My child has special needs and I have depression. The combination can be brutal. But even when you feel like a failure, your kids never think that! Ive been kicked, hit, bit, and pushed more times than I could even count. Most days it feels like im doing this all alone. My husband comes home and most times hes in a GREAT mood after just giving me hell for the past 10 hours. I get frustrated but I also know, that there would be NO WAY my husband could have gotten through the day I had just had. Even when I dont see an end in sight Im still grateful. I now see that I can get through this. Even without “the village”. I dont let many people babysit because I couldnt let them suffer like I do. So when you have a special needs child, i feel like your “village” stays small. Not by choice, but because you become afraid of losing your friends. Not a lot of people understand special needs, especially at such a young age.
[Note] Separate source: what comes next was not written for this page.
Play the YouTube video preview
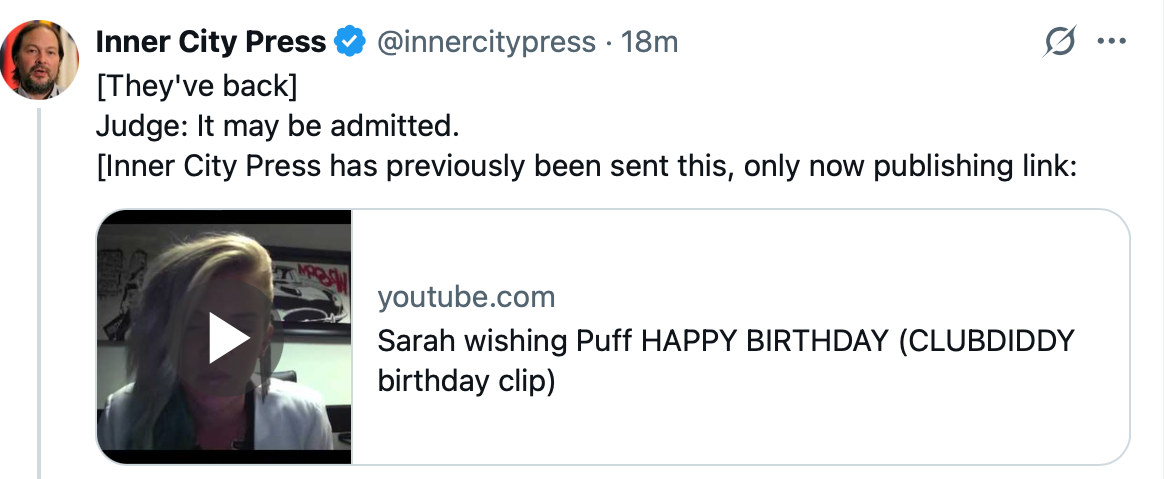The height and width of the screenshot is (479, 1164). (228, 337)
Most think you are just exaggerating, or even worse…your child is a “spoiled brat”. My child screams because he cant communicate what he wants, NOT because hes spoiled. I get embarrassed going into a grocery store because all he does is screams. I get looks often. Im sure they are thinking, “gosh get control of your kid, lady”. Trust me if I could, I would. Do you think I love going through this EVERY time I need something from the store.
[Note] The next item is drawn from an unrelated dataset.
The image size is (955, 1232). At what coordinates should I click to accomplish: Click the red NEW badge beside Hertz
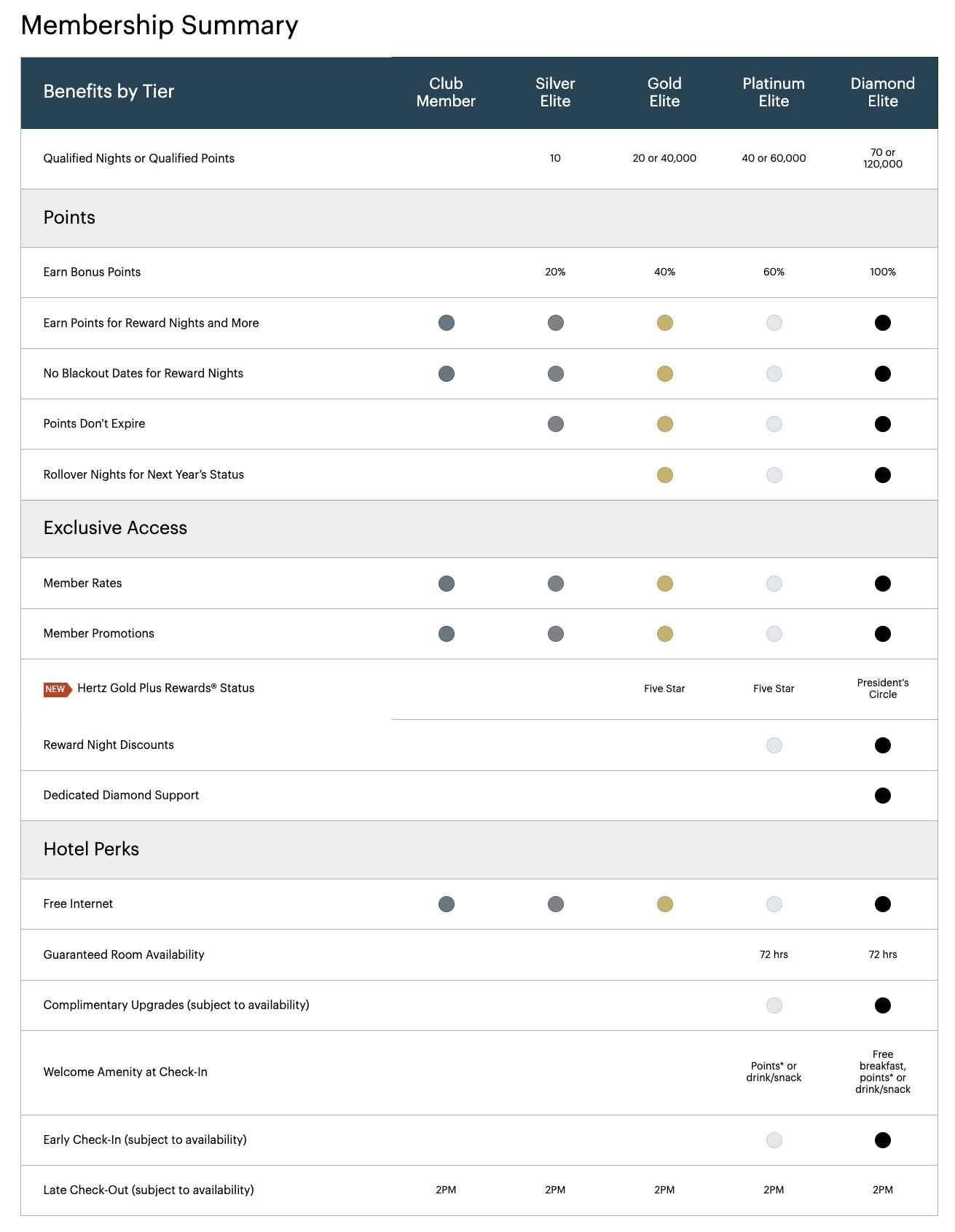tap(57, 689)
I avoid most social events, and Im sure my friends think Im the worst. If I cant find a sitter, Im definitely NOT going to your party, im definitely NOT going to your movie night, and im definitely NOT going out to eat with you. Its stressful and makes me full of anxiety to even think about going out in public. Maybe that makes me a bad friend. I guess its something I have to accept over time, because no luncheon/party/outing is worth my sanity! Ive become quite the hermit. I used to be such a social butterfly. I’ve changed so much since having my kids, but I dont care. These kids give me purpose. Even though Im exhausted, I have a purpose in this world. To be their mama!